* What needs to be done *
Resume the protozoan classification below, continuing after its final line.

(Excerpted passage Opens)

Mastigophora — Trypanosoma, Euglena (Fig. 1.1A), Volvox, Giardia (Fig. 1.1D), Leishmania, Crypto-monas.
Opalinata — Opalina (Fig. 1.1B), Protoopalina (Fig. 1.1C).
Sarcodina — Amoeba (Fig. 1.6), Entamoeba (Fig. 1.1E), Elphidium (Fig. 1.1 F), Euglypha.
b. Phylum Labyrinthomorpha:
i. Mostly inhabitants of marine and estuarine water.
ii. Trophic stage having ectoplasmic network, with spindle shaped or spherical, non-amoeboid cells.
iii. In some genera, however, amoeboid cells move within the cytoplasmic network by gliding.
iv. Unique cell-surface organelle, associated with ectoplasmic network.
v. Saprophytic and parasitic on algae.
vi. Zoospores are produced by most species.
Labyrinthula, Labyrinthomyxa (Fig. 1.2).
c. Phylum Apicomplexa:
i. All species are parasitic in nature.
ii. Anterior part of the body forms apical complex.
iii. This apical complex is made up of polar rings, rhoptries, micronemes, conoid and subpellicular microtubules.
iv. Microspores generally present at some stage.
v. They reproduce sexually by syngamy.
Monocystis, Gregarina (Fig. 1.3), Plasmodium, Babesia, Perkinsus.

(Excerpted passage Closes)
(Records provided Opens)

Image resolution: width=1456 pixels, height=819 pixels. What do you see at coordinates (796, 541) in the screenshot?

(Records provided Closes)
(Records provided Opens)

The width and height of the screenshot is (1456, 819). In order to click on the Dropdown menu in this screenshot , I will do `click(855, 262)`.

(Records provided Closes)

* Reply *
d. Phylum Microspora:
i. Obligatory intracellular parasites found in nearly all major animal groups.
ii. Spores unicellular, each with imperforate wall, containing one uninucleate or di-nucleate sporoplasm.
iii. Spore is with simple or complex extrusion apparatus associated with polar tube and polar cap.
iv. Mitochondria absent in spores.
v. Usually dimorphic in speculation sequence.
Nosema (Fig. 1.4), Burkea, Hessea, Candospora.
e. Phylum Ascetospora:
i. All are parasitic.
ii. In most of the cases spores are multicellular.
iii. Spores with one or more sporoplasm.
iv. Spores without polar capsules or polar filaments.
Haplosporidium, Coelosporidium, Paramyxa, Marteilia.
f. Phylum Myxozoa:
i. All species are parasitic.
ii. Spores are of multicellular origin, with one or more polar capsules and sporoplasms.
iii. Each spore with 1, 2 or 3 (rarely more) valves.
Myxidium, Myxobolus, Trilospora, Triactinomyxon.
g. Phylum Ciliophora:
i. Most of the species are free living, quite a number are commensal, some truly parasitic and a large number are found as symphorionts on variety of hosts.
ii. Simple cilia or compound ciliary organelles are present in at least one stage of life cycle.
iii. Subpellicular cilia is present even when surface cilia is absent.
iv. Nuclei are of two types.
v. Presence of typical contractile vacuole.
vi. Nutrition heterotrophic.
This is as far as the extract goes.